● BRIEF: In the data below, find every line with the string "John" and pull it out.

● MATERIAL PROVIDED:
------------------------------------------------------------

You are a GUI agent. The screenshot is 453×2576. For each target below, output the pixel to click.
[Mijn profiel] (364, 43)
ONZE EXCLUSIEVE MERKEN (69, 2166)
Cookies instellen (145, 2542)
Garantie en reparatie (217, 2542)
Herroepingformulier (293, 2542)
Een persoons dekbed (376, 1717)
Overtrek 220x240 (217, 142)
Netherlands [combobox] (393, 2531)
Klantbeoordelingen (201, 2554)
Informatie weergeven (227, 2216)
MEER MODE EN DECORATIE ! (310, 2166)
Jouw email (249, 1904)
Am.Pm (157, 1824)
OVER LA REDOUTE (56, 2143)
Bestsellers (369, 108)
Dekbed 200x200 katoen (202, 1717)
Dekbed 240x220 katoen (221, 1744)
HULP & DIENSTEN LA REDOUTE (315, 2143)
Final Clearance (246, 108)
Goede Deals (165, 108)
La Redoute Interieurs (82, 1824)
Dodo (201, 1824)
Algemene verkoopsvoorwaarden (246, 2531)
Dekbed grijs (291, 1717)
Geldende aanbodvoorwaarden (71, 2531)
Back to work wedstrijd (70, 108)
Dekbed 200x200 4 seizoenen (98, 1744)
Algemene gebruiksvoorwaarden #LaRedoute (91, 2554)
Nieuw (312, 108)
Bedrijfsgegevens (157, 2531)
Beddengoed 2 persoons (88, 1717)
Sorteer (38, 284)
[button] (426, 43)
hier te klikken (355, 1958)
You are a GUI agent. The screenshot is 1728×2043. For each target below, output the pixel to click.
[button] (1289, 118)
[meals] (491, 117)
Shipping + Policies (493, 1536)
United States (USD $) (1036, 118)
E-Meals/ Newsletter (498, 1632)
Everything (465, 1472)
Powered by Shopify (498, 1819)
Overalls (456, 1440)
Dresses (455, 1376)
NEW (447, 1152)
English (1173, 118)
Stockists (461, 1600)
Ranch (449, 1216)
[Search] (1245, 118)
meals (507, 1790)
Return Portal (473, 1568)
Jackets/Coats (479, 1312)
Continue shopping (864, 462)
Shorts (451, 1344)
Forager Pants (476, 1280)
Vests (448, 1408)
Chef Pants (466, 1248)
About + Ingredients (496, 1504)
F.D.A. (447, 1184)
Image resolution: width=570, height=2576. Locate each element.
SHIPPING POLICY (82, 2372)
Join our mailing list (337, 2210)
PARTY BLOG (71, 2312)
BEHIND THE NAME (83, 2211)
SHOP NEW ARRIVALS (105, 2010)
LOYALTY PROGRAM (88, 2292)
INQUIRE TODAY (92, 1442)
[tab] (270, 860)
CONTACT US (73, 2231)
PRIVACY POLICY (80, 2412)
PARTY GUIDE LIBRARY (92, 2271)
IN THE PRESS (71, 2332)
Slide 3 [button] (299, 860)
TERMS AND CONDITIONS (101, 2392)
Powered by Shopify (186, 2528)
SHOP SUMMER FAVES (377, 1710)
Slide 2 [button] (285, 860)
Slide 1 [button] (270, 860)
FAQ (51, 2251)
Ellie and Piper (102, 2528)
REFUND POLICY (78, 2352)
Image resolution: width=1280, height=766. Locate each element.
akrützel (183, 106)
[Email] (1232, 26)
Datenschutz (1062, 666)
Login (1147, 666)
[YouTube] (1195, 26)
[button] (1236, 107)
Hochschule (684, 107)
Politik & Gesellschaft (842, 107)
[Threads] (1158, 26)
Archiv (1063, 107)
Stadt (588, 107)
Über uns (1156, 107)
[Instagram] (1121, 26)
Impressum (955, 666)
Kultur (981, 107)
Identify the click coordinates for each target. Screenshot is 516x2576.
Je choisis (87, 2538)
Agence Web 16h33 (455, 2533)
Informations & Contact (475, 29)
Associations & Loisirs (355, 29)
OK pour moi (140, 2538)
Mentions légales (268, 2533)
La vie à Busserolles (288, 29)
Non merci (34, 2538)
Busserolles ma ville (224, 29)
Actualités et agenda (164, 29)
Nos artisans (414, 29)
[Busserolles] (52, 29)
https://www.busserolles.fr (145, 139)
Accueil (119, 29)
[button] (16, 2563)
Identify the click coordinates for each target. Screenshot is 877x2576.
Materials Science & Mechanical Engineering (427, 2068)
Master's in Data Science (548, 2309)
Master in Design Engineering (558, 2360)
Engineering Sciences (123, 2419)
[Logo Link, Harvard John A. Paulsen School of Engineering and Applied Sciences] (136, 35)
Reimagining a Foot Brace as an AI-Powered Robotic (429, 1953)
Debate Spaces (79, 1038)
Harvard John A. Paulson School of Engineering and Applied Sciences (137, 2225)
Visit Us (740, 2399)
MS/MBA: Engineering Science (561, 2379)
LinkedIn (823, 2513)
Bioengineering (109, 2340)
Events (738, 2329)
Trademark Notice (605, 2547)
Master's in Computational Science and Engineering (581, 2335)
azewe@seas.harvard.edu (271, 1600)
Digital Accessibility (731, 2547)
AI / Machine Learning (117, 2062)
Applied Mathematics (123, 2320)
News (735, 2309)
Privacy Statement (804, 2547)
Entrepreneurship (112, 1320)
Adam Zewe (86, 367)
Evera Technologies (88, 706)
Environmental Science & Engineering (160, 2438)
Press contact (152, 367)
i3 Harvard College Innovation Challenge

------------------------------------------------------------

● RESPONSE AREA:
[Logo Link, Harvard John A. Paulsen School of Engineering and Applied Sciences] (136, 35)
Harvard John A. Paulson School of Engineering and Applied Sciences (137, 2225)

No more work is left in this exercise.